Очень странное ощущение. Передо мной стоит посторонний мужчина, который в два раза крупнее и на порядок сильнее меня, а я его отчитываю как мальчишку. И ведёт он себя cоответственно, словно нашкодивший пацан!

Сплошные крайности кругом. Очаровательно-наивный Нурий и угрюмо-суровый Захар.

Кажется, я ужасно соскучилась по своей лаборатории в целом и живому энергичному Амадео — в частности. Именно в такие моменты и начинаешь особенно ценить людей, с которыми можно поговорить. Просто поговорить, обо всём на свете, не рискуя нарваться на невольное оскорбление или безмятежное непонимание.

Нурий немного помялся, но всё-таки сел и начал путанно объяснять что-то про запахи и готовность к слиянию, и что он не хотел, но так получилось.

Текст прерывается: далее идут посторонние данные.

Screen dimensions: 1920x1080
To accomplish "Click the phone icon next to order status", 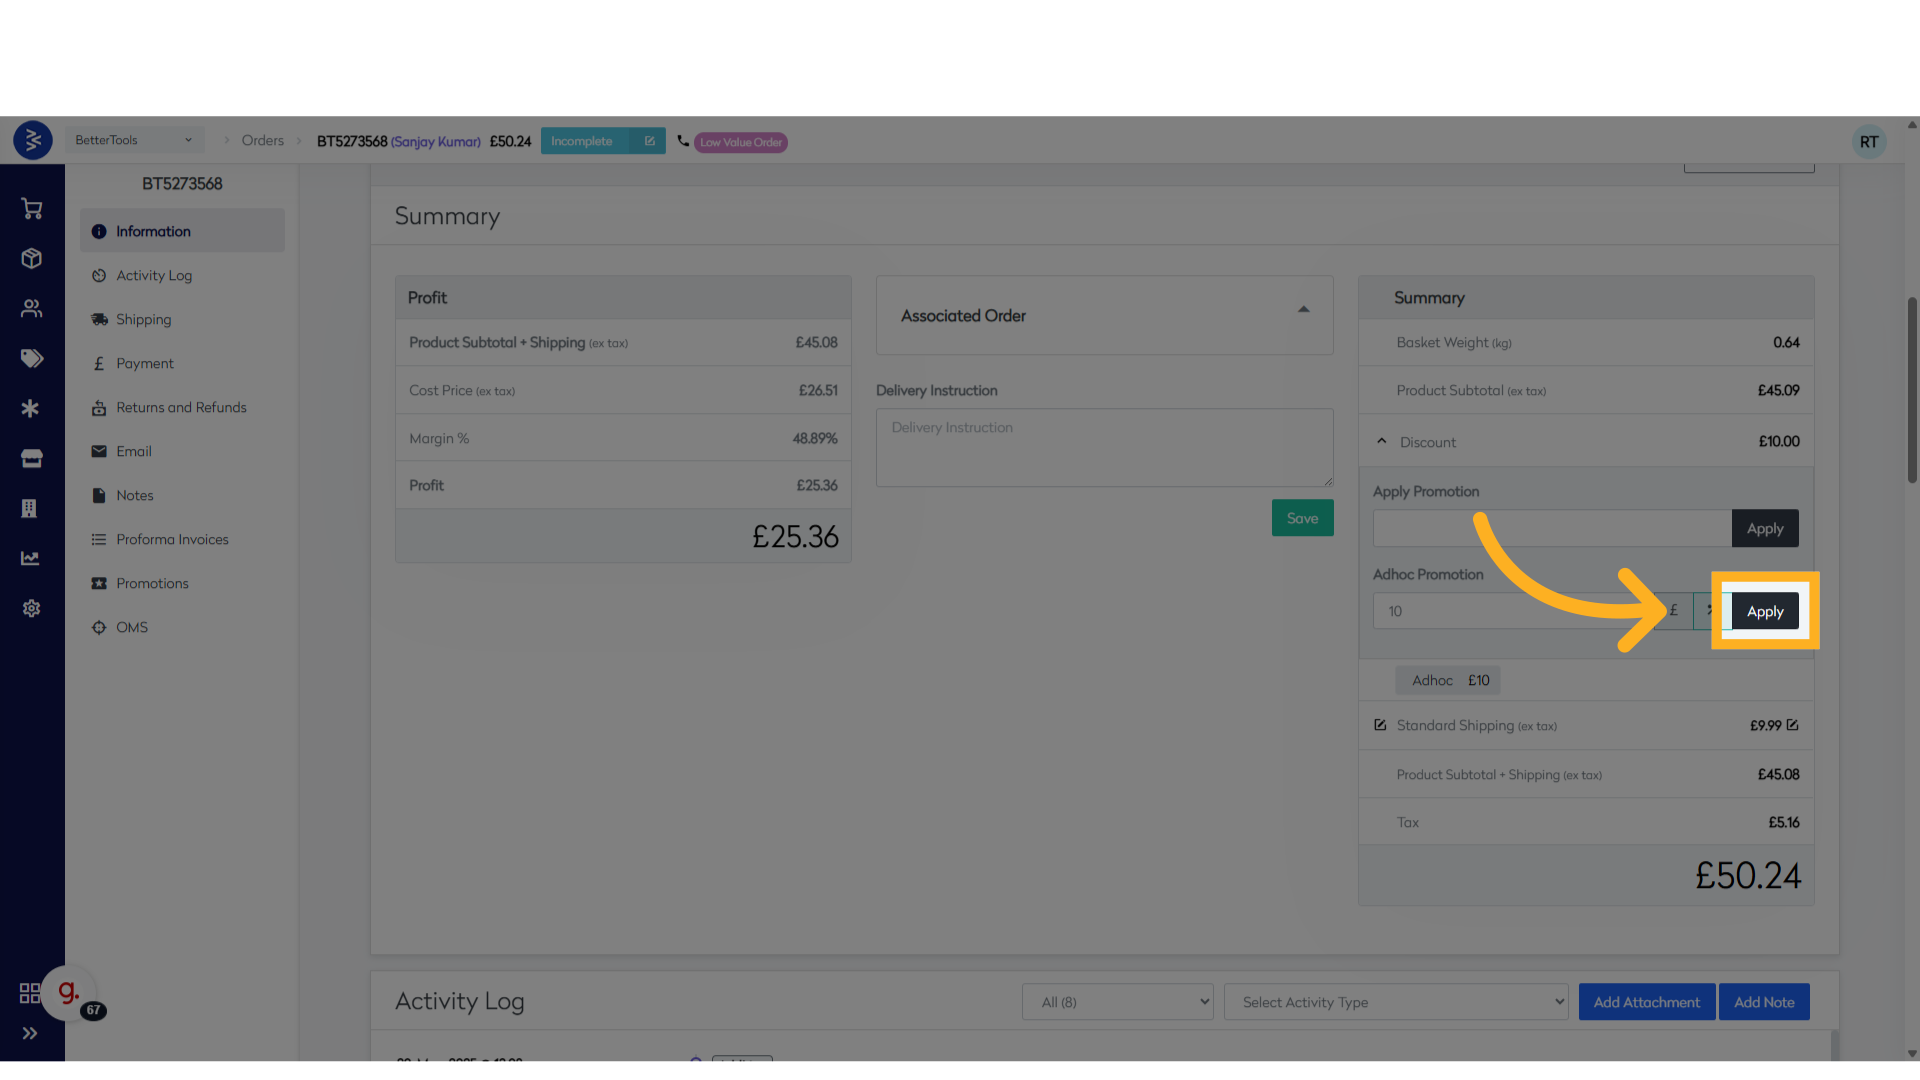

Подробный допрос позволил в общих чертах установить истину. Оказалось, для привлечения самок, то есть, прошу прощения, женщин аборигены вырабатывают особый летучий секрет — собственно, те же самые феромоны, которые, насколько я знаю, есть и у людей. Только местные ориентируются на них куда сильнее нас, и женщина выбирает себе идеального самца именно по запаху.

Шулик, которым меня вчера напоил блондин, расслаблял, успокаивал и усиливал восприятие этих самых феромонов. Обычно, если женщина оказывалась расположена к своему визави, после шулика она легко склонялась к слиянию. Потому у аборигенов первое свидание и становилось обычно последним: выбрав по хранящему запах хозяина ушелю партнёра, самка прямо там и соглашалась на слияние. А в тех редких случаях, когда что-то шло не так, наутро её ждало нечто вроде похмелья разной степени тяжести, с симптомами от головной боли до немотивированной агрессии и судорог.

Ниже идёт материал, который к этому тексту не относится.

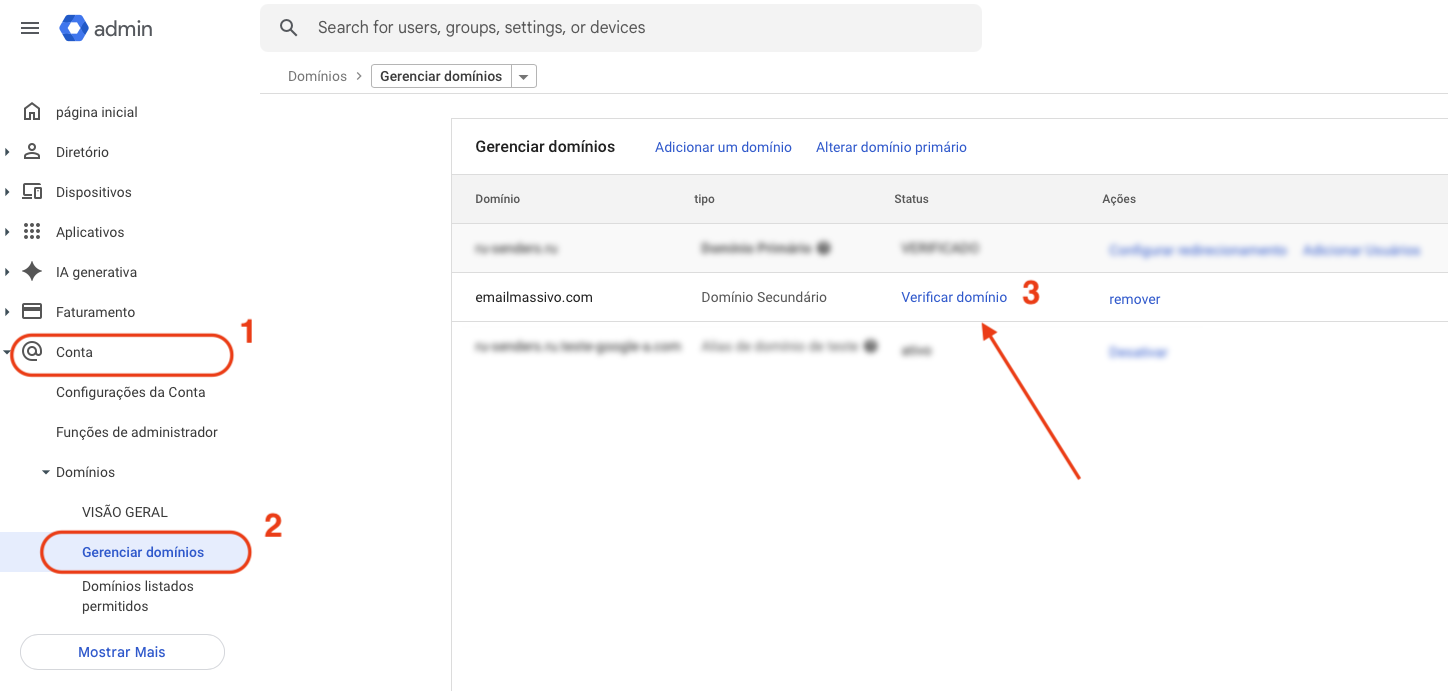1448x691 pixels.
Task: Collapse the Domínios submenu
Action: click(x=46, y=472)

Порядочки, м-да. Ухаживание, узнавание — зачем? Принюхалась, оценила запах, поплыла — и навсегда обеспечена личным кроликом-производителем, а вся община кормит и заботится, лишь бы размножались.

Бр-р-р. И вот как после подобных откровений считать аборигенов разумными?

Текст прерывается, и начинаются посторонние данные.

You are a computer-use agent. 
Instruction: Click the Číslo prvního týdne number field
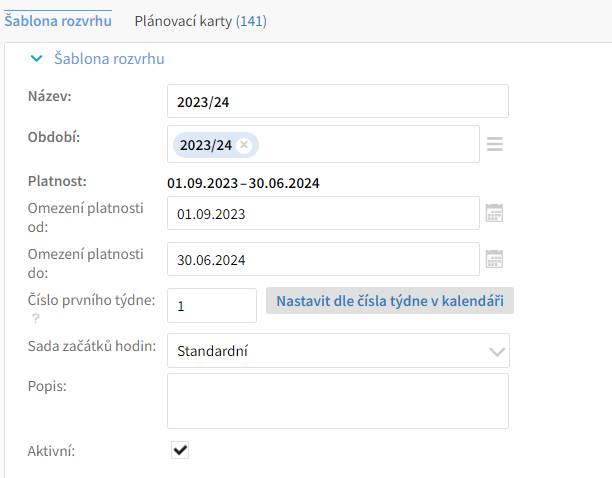coord(212,306)
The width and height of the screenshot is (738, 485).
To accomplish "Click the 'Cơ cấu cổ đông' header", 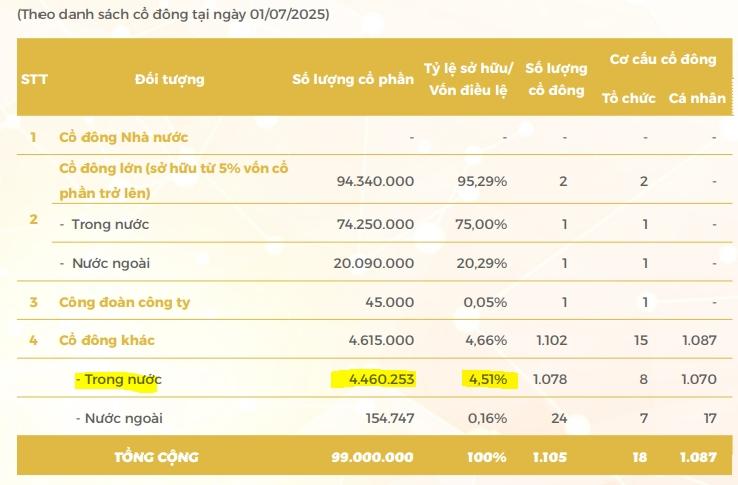I will (663, 59).
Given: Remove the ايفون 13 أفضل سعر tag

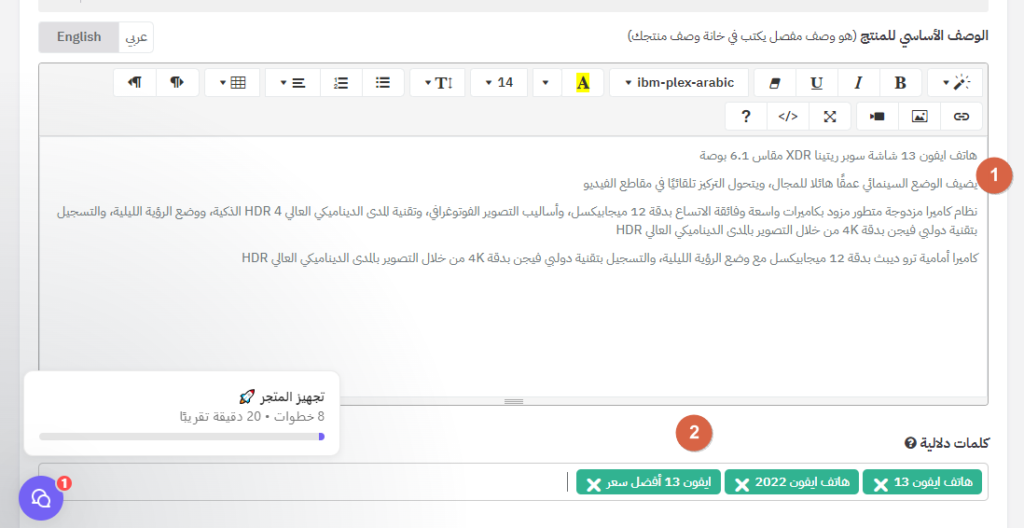Looking at the screenshot, I should click(593, 484).
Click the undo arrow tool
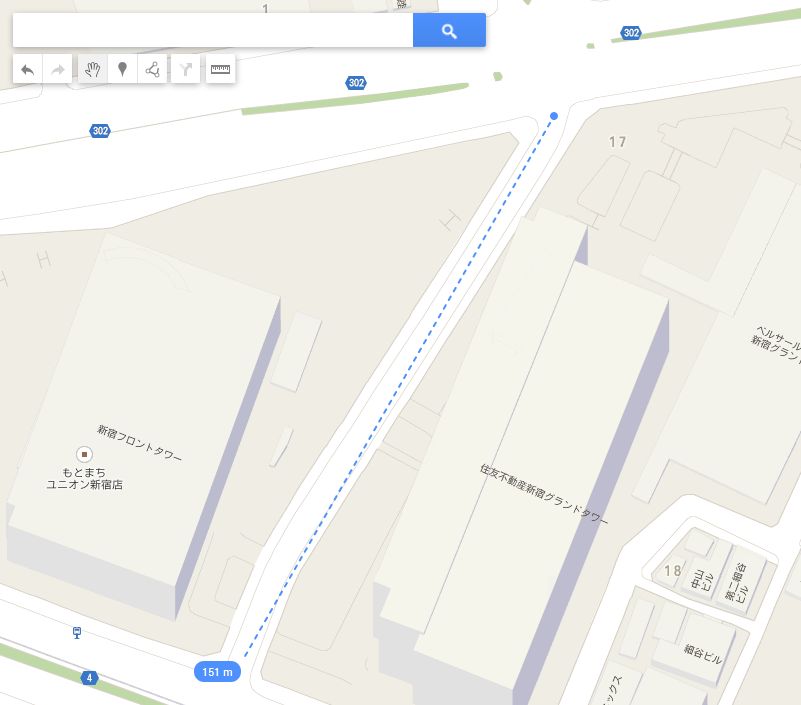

Хорошо ещё, на меня это сочетание веществ подействовало совсем не так. Может, потому, что меня изначально не очень-то тянуло к Нурию как к мужчине?

И хотелось бы сказать, что не подействовало совсем, но я отлично помнила, как домогалась вчера Гаранина. То ли лично его разнюхала, то ли просто мужик своего вида показался предпочтительней…

А со мной Нурий, собственно, зашёл попрощаться.

— Это почему? — растерялась я.

— Ты не выбрала меня даже с шуликом, — грустно ответил блондин. — Значит, я должен уйти и дать возможность другим.